Economists weigh in on cash rate hike amid Omicron outbreak

Bank economists expect the Official Cash Rate, currently 0.75 percent, to move up to 1 percent on Wednesday.
Bank economists expect the Official Cash Rate, currently 0.75 percent, to move up to 1 percent on Wednesday. Photo credit: Getty Images.

The whole cash rate will go up this week, economists say, pointing to the need for interest rate hikes to control inflation despite disruption caused by the Omicron outbreak.

Having sat at a record-low 0.25 percent for over 18 months, the official cash rate went up by 25 basis points in October and November 2021. It is currently 0.75 percent.

ANZ and Kiwibank economists expect the Reserve Bank to hike the official cash rate (OCR) by another 25 basis points on Wednesday, taking it to 1 percent.

Both banks also expect the Reserve Bank to hike the OCR "at every opportunity", which would amount to seven rate rises this year.   

In April next year, the cash rate will be 3 percent, ANZ's forecast shows.  Kiwibank's forecast to the end of November, shows a cash rate of 2.5 percent.

Reserve Bank monetary policy aims to keep annual inflation between 1 and 3 percent over the medium-term, and supports 'maximum sustainable employment'.

StatsNZ Consumer Price Index figures show inflation, currently 5.9 percent, is at a three-decade high. ANZ forecasts show inflation will peak around 6.4 percent over the first quarter of this year.

Asked whether the Omicron outbreak is likely to force the Reserve Bank to halt further cash rate hikes, ANZ economist Finn Robinson told Newshub inflation pressures are too high to be ignored.

"The RBNZ is now facing a difficult situation where risks to growth are to the downside, but underlying inflation pressures are too strong," Robinson said.

Unemployment is at a record-low 3.2 percent. National demand for labour is expected to continue through the year, even as New Zealand's staged COVID-19 border reopening brings new workers into the country.

"Demand for labour is also much stronger than labour supply right now. And that means we’re likely to see a lot of inflation pressure coming from the labour market over the next year or so," Robinson told Newshub. 

The Omicron outbreak is causing disruption in the economy, with the number of new infections reaching 2365 on Monday, down from a record-high of 2522 on Sunday.
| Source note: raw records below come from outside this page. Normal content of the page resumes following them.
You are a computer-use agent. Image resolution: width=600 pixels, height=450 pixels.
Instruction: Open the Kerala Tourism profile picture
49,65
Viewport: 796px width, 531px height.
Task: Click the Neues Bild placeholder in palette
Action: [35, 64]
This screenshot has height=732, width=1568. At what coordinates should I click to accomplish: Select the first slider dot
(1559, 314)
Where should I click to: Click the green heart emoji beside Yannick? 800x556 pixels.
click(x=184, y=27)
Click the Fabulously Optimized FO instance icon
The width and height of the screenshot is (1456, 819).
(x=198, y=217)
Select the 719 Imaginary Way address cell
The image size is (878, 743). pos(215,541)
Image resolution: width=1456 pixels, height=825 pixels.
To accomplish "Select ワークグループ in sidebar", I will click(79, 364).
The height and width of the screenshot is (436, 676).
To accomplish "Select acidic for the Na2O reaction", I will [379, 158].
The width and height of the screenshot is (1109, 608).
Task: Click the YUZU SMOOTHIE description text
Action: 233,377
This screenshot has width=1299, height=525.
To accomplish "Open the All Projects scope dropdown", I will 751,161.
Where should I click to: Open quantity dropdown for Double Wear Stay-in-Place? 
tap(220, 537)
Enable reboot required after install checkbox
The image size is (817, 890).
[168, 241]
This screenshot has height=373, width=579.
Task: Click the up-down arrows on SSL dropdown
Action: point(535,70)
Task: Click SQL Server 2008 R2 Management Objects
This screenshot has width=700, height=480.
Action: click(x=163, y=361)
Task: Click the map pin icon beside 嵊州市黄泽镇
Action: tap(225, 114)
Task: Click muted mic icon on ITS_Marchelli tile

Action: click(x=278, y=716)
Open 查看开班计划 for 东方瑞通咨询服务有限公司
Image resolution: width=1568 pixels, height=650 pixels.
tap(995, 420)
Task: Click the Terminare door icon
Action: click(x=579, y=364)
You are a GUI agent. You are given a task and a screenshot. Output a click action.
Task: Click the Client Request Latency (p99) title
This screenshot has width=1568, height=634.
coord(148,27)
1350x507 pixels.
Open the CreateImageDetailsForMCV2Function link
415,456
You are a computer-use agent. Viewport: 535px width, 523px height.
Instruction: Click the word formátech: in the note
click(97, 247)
At Monday's press conference, at which the COVID-19 Support Payment  was announced, Finance Minister Grant Roberston quoted current retail card spending figures, which showed spending on food and beverages was down 27 percent compared to the same week in 2020.  

Art and recreation services spending was down 47 percent, while spending on accommodation services was down 59 percent.

Kiwibank chief economist Jarrod Kerr said the bank's card data shows spending at restaurants, bars and cafes, along with amusement parks and sporting events, remains "well below normal".

While Kerr doubts the Omicron outbreak will be enough to deter the Reserve Bank from lifting the cash rate higher, he doesn't expect it to go higher than 1 percent on Wednesday.

"I don’t think the RBNZ needs to hike 50bps at this meeting. We’re in the middle of an Omicron outbreak, the housing market has turned, and there are businesses doing it tough in the CBDs in particular," Kerr said.

Bank card spending figures from previous COVID-19 lockdowns show spending rebounds as restrictions ease.

Following the 2021 COVID-19 lockdown, which started in August, Kiwibank card data shows a "sharp upswing" in consumer spending, including on online purchases, which were significantly higher than in 2019 and 2020. From November, there was a spike in spending on home building and renovations.

Referring to COVID-19 as a "supply shock", Robinson said ultimately, it means inflation gets worse and economic activity is constrained. 

"In that situation, central banks have to make the hard decision to bring inflation under control - even if it means slowing the economy down," Robinson said.

Fixed mortgage interest rates have continued to push higher. Standard two-year fixed rates across the main five banks on Monday, range from 4.35 percent to 5.20 percent. Three-year fixed rates range from 4.65 percent to 5.54 percent.

Standard floating (variable) mortgage rates, more readily affected by movements in the OCR, range from 4.25 percent to 5.09 percent.

While markets have largely priced in cash rate rate rises, assuming the OCR moves up 25 basis points on Wednesday, Kerr expects to see some pass through to fixed mortgage rates.

New borrowers, and those coming off lower fixed interest rates, would be wise to factor in slight rises to existing fixed mortgage rates, in the vicinity of 10 and 25 basis points.

The Reserve Bank will deliver the first Monetary Policy Statement of the year on Wednesday.